Kuwait opposition MPs take ministers’ seats in parliament protest

Opposition lawmakers seek to question Sheikh Sabah Al Khalid Al Sabah over recent motion, COVID and corruption.

The government refused to attend Tuesday's session after MPs sat in seats reserved for ministers, the second such incident preventing sessions from resuming [File: Stephanie McGehee/Reuters]

Kuwaiti opposition lawmakers, intent on questioning the prime minister, have been obstructing parliamentary business by occupying ministers’ seats, escalating a standoff between the appointed government and the elected assembly.

The government refused to attend Tuesday’s session after MPs sat in seats reserved for ministers, the speaker said, the second such incident preventing sessions from going ahead.

Out of 50 elected members, 26 on Monday said: “There will only be a session if the prime minister takes the podium [to be questioned].”

In a March session boycotted by several MPs, the assembly passed a motion delaying any questioning of Prime Minister Sheikh Sabah Al Khalid Al Sabah until the end of 2022.

Six politicians want to question the premier on the constitutionality of that move, the government’s handling of the coronavirus outbreak and corruption, among other issues.

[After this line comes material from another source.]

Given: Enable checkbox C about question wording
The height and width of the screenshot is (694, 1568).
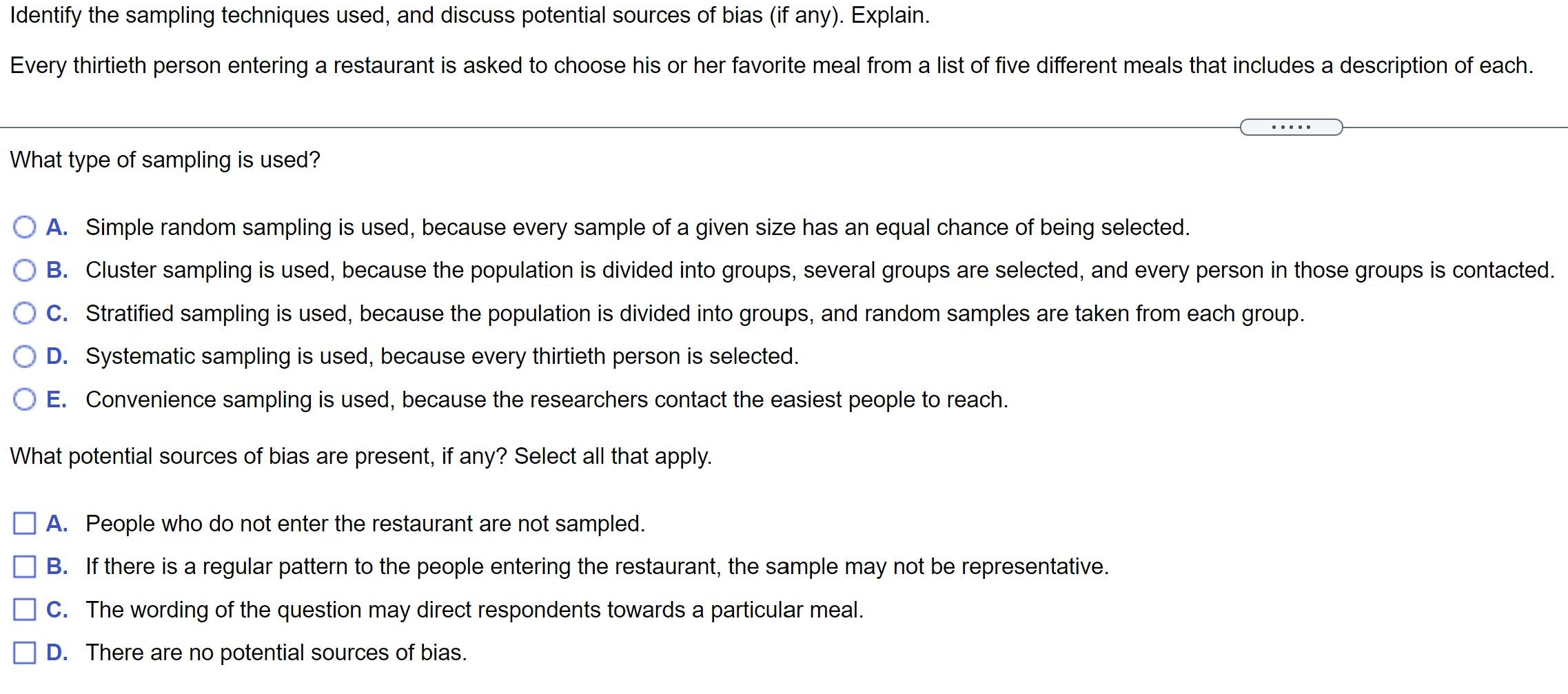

The speaker said he would call for a special session to clear items due to be discussed on Tuesday.

Frequent rows

In February, ruling emir Sheikh Nawaf Al Ahmad Al Sabah, who assumed power last year, temporarily suspended parliamentary sessions in the months-long standoff.

Frequent rows between the cabinet and assembly have led to successive government reshuffles and dissolutions of parliament over decades, hampering investment and reforms in the OPEC member state.

“Dissolving parliament would be tantamount to pouring fuel on the fire,” said Kuwaiti political analyst Sajed al-Abdali, adding the opposition would likely make gains in new elections that would follow such a move.

Dissolution could be difficult as parliament must approve the state budget before its summer break.

Although the emir has the final say over state matters, Kuwait is the only Gulf monarchy to give substantial powers to an elected parliament, which can block laws and question ministers.

After December elections, a majority of lawmakers voted to question the premier over issues including his choice of ministers. The government responded by resigning and Sheikh Sabah named a new cabinet in March.